German chancellor Angela Merkel addresses her parliament in Berlin, September 14, 2012
German chancellor Angela Merkel addresses her parliament in Berlin, September 14, 2012 (Bundesregierung/Guido Bergmann)

Angela Merkel’s proposal to ban the burqa has caught some of her foreign admirers by surprise.

A headline at the left-leaning Vox reads, “Germany’s famously tolerant chancellor just proposed a burqa ban,” implying it is both intolerant and out of character for Merkel.

Vox is right when it argues the timing is political. Merkel recently announced she will seek a fourth term as chancellor next year and is facing criticism of her immigration policy from the right.

But this is not an about-face. If anything, her open-doors immigration policy was.

Walking a tightrope

Merkel argued as early as 2010 that the multicultural society had failed — “utterly,” she said.

However, she also cautioned at the time that Germany ought not to give the impression “that those who don’t speak German immediately or who were not raised speaking German are not welcome here.”

She has walked that tightrope ever since.

Last month, I wrote that Merkel needs to protect her right flank. She has lately tilted more to the center, probably eying a collaboration with the Greens if her own party fails to win an absolute majority and the Social Democrats are unwilling to continue the “grand coalition”.

In doing so, she risks galvanizing the Alternative für Deutschland, a small nationalist party, as well as the reactionary elements in her own Christian Democratic alliance — particularly her Bavarian sister party, the Christian Social Union.
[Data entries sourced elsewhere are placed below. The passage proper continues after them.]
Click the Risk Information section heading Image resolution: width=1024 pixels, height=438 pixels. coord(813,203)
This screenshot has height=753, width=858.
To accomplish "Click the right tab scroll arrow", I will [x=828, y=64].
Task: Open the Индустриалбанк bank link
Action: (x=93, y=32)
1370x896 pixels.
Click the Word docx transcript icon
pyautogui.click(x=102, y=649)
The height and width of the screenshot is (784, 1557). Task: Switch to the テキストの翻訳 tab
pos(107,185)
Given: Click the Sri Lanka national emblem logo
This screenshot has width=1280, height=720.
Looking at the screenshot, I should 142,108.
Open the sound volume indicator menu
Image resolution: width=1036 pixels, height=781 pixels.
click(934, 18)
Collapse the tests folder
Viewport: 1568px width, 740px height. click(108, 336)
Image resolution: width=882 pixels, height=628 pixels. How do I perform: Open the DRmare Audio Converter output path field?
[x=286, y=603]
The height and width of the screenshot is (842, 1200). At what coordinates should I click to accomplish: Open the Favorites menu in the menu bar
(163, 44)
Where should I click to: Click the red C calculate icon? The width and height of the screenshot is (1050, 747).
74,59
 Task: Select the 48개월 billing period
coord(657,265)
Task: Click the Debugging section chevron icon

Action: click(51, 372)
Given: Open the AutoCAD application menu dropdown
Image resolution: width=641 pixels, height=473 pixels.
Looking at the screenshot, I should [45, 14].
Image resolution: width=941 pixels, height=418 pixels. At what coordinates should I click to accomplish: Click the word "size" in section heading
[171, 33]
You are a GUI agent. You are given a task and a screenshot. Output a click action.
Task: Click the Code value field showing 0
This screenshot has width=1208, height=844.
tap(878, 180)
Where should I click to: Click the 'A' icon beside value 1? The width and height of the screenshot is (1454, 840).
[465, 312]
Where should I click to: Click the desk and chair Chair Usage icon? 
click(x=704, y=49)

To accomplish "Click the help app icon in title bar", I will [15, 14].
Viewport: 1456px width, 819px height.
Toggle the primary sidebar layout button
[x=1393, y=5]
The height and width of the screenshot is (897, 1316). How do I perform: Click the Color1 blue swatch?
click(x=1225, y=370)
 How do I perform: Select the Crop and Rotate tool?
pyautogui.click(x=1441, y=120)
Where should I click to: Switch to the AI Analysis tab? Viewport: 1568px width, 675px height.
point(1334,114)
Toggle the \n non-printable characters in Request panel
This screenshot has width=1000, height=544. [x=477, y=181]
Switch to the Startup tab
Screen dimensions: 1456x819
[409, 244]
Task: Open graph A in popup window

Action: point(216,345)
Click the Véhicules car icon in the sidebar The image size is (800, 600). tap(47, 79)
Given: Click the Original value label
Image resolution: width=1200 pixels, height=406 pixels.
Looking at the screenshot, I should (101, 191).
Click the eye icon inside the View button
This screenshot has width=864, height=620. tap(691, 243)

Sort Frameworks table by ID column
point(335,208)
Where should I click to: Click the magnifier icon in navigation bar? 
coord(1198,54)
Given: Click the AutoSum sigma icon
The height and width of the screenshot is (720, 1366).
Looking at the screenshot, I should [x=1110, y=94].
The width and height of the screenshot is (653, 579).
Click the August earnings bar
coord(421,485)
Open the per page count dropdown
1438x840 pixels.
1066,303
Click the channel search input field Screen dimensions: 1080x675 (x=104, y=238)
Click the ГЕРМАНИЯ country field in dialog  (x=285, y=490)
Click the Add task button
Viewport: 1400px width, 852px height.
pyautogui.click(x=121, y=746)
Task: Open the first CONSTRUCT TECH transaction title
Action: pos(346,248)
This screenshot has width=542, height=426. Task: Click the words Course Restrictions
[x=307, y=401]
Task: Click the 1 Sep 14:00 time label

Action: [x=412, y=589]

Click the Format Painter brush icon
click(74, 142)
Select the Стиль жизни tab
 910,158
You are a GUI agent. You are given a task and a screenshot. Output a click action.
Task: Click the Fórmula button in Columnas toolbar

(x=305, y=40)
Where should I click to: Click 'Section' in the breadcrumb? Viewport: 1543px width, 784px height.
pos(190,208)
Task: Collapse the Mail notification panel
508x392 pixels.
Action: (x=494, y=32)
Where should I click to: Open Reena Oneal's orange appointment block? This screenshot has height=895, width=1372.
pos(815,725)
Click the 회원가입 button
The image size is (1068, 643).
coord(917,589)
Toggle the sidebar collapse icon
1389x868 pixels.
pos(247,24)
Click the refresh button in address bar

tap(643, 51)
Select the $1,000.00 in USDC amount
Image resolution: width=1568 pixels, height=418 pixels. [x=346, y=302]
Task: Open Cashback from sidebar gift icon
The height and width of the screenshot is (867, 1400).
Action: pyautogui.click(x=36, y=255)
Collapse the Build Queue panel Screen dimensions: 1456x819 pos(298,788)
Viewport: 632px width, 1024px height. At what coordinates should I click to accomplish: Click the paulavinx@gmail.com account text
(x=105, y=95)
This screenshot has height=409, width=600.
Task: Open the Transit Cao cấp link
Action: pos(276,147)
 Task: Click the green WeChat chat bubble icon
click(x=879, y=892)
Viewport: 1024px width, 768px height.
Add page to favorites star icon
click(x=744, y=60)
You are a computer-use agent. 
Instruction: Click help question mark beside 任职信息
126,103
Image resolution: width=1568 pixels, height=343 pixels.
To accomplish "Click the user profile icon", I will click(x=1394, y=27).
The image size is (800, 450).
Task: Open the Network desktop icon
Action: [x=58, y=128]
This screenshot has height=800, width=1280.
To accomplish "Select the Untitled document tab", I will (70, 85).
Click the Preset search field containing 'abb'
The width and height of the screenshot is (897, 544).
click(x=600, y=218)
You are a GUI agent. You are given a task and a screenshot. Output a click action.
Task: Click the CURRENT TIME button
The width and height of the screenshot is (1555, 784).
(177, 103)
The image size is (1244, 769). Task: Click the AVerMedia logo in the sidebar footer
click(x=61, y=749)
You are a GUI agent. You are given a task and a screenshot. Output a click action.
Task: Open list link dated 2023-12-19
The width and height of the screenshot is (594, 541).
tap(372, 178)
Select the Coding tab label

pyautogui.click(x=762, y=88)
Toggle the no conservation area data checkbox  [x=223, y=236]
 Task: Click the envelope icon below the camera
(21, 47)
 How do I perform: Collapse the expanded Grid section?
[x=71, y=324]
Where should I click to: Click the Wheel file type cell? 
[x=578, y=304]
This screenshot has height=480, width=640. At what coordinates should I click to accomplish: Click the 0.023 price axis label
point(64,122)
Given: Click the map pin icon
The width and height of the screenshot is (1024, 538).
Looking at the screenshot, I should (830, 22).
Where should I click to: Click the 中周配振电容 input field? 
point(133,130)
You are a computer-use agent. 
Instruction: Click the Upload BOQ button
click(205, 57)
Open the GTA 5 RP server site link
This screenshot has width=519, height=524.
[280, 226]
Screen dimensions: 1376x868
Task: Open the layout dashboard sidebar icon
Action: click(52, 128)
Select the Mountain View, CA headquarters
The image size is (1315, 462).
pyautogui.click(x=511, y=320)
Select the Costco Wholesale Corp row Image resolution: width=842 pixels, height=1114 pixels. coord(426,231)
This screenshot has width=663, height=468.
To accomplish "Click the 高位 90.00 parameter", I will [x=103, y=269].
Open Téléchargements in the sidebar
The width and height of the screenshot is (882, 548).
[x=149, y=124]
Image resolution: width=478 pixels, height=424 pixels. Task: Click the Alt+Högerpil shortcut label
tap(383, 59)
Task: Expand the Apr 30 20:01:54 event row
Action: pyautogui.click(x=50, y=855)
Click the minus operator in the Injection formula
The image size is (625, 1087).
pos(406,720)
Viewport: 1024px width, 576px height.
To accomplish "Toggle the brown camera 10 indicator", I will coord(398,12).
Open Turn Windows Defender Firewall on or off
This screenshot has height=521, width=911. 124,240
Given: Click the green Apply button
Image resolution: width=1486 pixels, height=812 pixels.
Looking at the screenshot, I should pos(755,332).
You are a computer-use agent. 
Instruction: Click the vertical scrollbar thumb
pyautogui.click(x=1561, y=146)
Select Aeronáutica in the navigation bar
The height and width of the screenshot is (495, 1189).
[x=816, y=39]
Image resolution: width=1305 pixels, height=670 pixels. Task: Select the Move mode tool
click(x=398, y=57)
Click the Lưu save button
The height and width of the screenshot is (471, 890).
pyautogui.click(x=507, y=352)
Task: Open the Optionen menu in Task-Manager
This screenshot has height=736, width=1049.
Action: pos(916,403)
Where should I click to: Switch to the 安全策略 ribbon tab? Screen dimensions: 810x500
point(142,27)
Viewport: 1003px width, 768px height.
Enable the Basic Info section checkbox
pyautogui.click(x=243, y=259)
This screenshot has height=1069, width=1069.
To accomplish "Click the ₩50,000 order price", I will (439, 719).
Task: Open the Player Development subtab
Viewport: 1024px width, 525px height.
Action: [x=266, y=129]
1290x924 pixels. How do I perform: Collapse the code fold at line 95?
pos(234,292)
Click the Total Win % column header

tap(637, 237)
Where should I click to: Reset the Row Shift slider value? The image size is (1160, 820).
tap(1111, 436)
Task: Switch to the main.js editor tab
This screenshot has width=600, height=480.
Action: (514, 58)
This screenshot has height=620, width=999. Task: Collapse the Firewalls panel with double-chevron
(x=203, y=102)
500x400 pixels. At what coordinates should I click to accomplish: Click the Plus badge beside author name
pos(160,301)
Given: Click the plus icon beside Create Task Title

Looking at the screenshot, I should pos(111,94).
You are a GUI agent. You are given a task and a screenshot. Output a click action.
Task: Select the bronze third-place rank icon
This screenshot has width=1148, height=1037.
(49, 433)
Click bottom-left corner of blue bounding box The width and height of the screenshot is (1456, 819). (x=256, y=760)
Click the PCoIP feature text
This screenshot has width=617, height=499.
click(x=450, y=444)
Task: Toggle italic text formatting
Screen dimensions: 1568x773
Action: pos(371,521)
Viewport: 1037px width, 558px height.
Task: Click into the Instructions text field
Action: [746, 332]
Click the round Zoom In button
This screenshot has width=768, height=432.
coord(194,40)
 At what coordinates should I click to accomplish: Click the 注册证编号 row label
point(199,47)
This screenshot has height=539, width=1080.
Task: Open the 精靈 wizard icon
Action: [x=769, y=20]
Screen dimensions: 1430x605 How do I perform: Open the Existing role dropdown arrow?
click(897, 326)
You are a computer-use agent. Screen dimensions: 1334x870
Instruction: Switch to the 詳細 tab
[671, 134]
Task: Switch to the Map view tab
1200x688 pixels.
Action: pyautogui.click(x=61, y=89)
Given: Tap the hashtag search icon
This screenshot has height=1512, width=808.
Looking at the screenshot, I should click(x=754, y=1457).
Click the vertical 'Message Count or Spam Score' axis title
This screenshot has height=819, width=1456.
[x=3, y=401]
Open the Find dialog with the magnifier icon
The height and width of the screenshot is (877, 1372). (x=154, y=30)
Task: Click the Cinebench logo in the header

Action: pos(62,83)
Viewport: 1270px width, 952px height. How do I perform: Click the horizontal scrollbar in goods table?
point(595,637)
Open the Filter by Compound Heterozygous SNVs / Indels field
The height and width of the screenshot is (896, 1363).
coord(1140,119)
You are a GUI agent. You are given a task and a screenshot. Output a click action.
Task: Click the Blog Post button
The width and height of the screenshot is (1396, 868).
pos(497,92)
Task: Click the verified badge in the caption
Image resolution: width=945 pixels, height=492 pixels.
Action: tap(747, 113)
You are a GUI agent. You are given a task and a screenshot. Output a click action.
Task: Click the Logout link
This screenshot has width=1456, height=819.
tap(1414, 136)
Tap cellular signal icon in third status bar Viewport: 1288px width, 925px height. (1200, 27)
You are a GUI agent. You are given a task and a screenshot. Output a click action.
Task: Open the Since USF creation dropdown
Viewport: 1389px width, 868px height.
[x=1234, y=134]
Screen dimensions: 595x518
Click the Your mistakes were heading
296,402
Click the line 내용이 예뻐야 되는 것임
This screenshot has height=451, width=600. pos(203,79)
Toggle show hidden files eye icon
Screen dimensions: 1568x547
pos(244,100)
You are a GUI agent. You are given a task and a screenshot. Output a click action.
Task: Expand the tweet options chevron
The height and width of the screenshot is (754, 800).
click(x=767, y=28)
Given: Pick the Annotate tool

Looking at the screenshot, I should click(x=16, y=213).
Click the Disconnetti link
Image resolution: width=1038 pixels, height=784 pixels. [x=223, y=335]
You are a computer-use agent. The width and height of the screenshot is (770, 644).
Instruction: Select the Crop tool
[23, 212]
It broke ranks last year, when Merkel allowed hundreds of thousands of refugees to come into Germany from the Middle East and North Africa and few other European countries opened their doors.

No downside

By proposing to ban the burqa and emphasizing on Tuesday that German law takes precedence over Sharia and honor codes, Merkel signals to conservatives that she is still one of them without unduly aggravating the center and left.

Only the nationalist fringe believes Islamic law poses a threat while estimates are no more than a few hundred women out of Germany’s 4.7 million Muslims wear the burqa.

A ban might not even pass muster with Germany’s Constitutional Court.

Regardless of Merkel’s own views — and it’s not hard to imagine that she agrees covering women head to toe in a peaceful and free society like Germany’s is unnecessary — there is no political downside to these policies and quite possibly a modest gain. Which is just the sort of calculation we would expect Merkel to make.